The turnout at the club is lower than expected—82 instead of 150 women–because Dr. Jonas (Henry Daniell) is campaigning against the project. He tells Radford that he deplores the fact that all their research and writing is devoted to the physical act. “This is separating sex from affection, warmth, tenderness, devotion.” Dr. Jonas insists that by not discussing love at all, they allow people to believe—incorrectly—that the data on the physical act are the way to measure love. “People read the digits, make the comparisons, and then label themselves either normal or abnormal.” Dr. Jonas is also very concerned that the interviews, with their probing questions, may stir up trouble for some women—with no follow-through to help them. Radford later tells Chapman that Jonas has some good points.

The film follows four of the participants:

Kathleen Barclay (Jane Fonda) is a young widow who thinks she is “frigid” because, not long before her late husband died, her cruel husband told her she was. She breaks down in tears during the interview (conducted by Radford), drops her purse and flees. When Radford returns her wallet, she recognizes his voice. She becomes distraught, protesting that she “is not one of his pathological cases.” However, she and Radford fall in love, and she comes to terms with her fears.

Teresa Harnish (Glynis Johns), a vivacious, happily married woman, recognizes her interviewer as Dr. Chapman. She records everything to play back for her husband. Listening, she suddenly thinks they may be abnormal—abnormally boring. Her pursuit of brawny, young football player Ed Kraski (Ty Hardin) ends in farce. When he finally understands what she wants, he grabs her eagerly, and her fantasy dissolves in his clumsy, bone-crushing embrace. “You can't toss me around like a football,” she declares and runs for home.
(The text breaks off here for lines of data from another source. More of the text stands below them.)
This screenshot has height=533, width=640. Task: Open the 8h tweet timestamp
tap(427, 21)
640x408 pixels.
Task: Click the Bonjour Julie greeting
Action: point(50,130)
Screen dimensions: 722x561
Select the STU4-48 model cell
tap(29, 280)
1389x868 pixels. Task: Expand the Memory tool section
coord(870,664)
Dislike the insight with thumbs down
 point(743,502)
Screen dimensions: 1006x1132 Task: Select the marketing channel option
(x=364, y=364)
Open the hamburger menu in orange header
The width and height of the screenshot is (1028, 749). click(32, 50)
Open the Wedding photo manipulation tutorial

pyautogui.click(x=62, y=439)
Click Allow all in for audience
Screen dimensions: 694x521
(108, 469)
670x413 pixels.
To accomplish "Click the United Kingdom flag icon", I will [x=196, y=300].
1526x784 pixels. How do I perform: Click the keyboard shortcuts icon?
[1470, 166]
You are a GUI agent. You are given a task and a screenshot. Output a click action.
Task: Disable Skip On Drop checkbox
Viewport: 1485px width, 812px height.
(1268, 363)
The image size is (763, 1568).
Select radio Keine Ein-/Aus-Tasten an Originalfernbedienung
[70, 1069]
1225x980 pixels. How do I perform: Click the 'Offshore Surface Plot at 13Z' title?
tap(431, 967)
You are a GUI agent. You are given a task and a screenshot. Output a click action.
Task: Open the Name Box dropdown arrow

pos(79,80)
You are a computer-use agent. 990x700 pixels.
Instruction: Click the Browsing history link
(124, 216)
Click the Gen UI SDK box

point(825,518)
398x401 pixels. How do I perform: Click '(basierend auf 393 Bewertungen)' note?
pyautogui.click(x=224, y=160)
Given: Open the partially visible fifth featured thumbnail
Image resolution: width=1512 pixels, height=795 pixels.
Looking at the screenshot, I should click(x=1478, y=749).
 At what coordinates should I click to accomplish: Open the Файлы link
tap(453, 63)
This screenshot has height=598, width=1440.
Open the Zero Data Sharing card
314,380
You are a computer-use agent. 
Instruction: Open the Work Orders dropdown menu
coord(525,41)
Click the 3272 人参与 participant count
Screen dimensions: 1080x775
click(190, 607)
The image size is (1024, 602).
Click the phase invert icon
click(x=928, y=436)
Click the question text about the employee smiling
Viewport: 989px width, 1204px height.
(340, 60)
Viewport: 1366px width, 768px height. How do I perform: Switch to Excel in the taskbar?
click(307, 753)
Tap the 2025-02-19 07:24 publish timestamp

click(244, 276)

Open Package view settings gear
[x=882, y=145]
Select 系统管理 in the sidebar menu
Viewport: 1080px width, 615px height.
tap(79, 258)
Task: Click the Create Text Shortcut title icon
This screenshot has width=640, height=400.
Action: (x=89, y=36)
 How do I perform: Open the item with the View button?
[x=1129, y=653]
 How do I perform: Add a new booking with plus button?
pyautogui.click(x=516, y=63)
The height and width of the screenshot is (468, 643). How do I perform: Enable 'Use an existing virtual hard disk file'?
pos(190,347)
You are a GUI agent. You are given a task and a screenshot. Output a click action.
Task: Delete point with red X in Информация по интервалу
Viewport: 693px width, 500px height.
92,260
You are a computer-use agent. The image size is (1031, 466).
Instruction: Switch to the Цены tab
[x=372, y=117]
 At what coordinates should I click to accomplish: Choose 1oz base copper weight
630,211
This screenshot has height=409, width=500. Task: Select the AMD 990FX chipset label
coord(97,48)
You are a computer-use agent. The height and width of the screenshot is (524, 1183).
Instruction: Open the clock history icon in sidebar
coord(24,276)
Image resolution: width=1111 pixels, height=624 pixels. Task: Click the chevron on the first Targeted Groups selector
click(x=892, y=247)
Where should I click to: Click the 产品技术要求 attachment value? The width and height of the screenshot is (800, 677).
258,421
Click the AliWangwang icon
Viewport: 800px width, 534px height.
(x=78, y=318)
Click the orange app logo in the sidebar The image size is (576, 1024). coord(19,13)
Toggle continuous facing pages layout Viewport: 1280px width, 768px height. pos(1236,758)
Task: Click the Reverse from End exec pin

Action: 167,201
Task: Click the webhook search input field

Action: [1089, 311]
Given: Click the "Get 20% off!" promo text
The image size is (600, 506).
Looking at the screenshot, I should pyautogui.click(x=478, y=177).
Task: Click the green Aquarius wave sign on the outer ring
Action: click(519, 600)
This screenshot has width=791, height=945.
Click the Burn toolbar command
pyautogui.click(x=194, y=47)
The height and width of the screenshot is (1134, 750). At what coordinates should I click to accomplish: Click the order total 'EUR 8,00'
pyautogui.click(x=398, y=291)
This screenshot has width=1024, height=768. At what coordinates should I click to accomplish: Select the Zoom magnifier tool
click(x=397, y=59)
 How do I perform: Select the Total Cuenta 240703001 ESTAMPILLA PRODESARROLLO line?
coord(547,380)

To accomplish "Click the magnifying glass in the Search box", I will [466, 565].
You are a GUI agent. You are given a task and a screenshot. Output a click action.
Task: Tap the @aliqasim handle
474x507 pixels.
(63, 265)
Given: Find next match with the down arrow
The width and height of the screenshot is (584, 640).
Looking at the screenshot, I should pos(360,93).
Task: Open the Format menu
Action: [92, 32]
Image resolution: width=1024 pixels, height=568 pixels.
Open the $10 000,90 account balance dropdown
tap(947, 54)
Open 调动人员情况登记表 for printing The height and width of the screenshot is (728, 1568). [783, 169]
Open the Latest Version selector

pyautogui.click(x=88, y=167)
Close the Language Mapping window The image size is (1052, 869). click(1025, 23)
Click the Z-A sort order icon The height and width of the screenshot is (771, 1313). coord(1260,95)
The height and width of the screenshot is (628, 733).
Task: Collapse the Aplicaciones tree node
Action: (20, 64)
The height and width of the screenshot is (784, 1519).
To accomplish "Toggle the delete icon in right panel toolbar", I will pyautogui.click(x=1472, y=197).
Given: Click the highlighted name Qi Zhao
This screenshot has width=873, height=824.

Sarah Garnell (Shelley Winters) is a middle-aged wife and mother whose lover, the young director of the local little theater, Fred Linden (Ray Danton), is supposedly separated from his wife. Her husband, Frank (Harold J. Stone), thinks all is well. When she is interviewed, she classifies their sexual relationship as “tolerable”. They have sex every Saturday. She describes her affair, weeping. The subsequent questions make her think for the first time about the future, and she eventually decides to leave her husband. She leaves a note and her wedding ring for Frank and goes to Fred's boat to find Fred's wife, waiting. Fred won't see her. Sarah goes back to her stricken husband, who tells her that he meant “for better or for worse” and returns her ring.

Divorcée Naomi Shields (Claire Bloom) is a promiscuous alcoholic who may be suffering from what is currently referred to as hypersexuality. When we first see her, she seduces a stranger, water-delivery guy Bob Jensen (Chad Everett). Wash Dillon (Corey Allen), an unsavory jazz musician who lives down the block, takes her to a crummy apartment and they have sex. When she wakes up, Dillon allows his friends to gang rape her, then dumps her in her driveway. When the time comes for her interview, she first says that she had sex with many in her early teens, then that it was not until after she was 21. She cheated on her husband constantly. The marriage ended when he found her with a 20-year-old neighbor. She now wants “to crawl back to the musician.” She attempted suicide after the rape, but swallowed too many pills and threw up. She goes home, calls Dillon and tells him she'll leave the door open. This time, she takes just enough pills. When she is found dead, Dr. Jonas blames the interview as a contributing factor. Radford says she was lost long ago.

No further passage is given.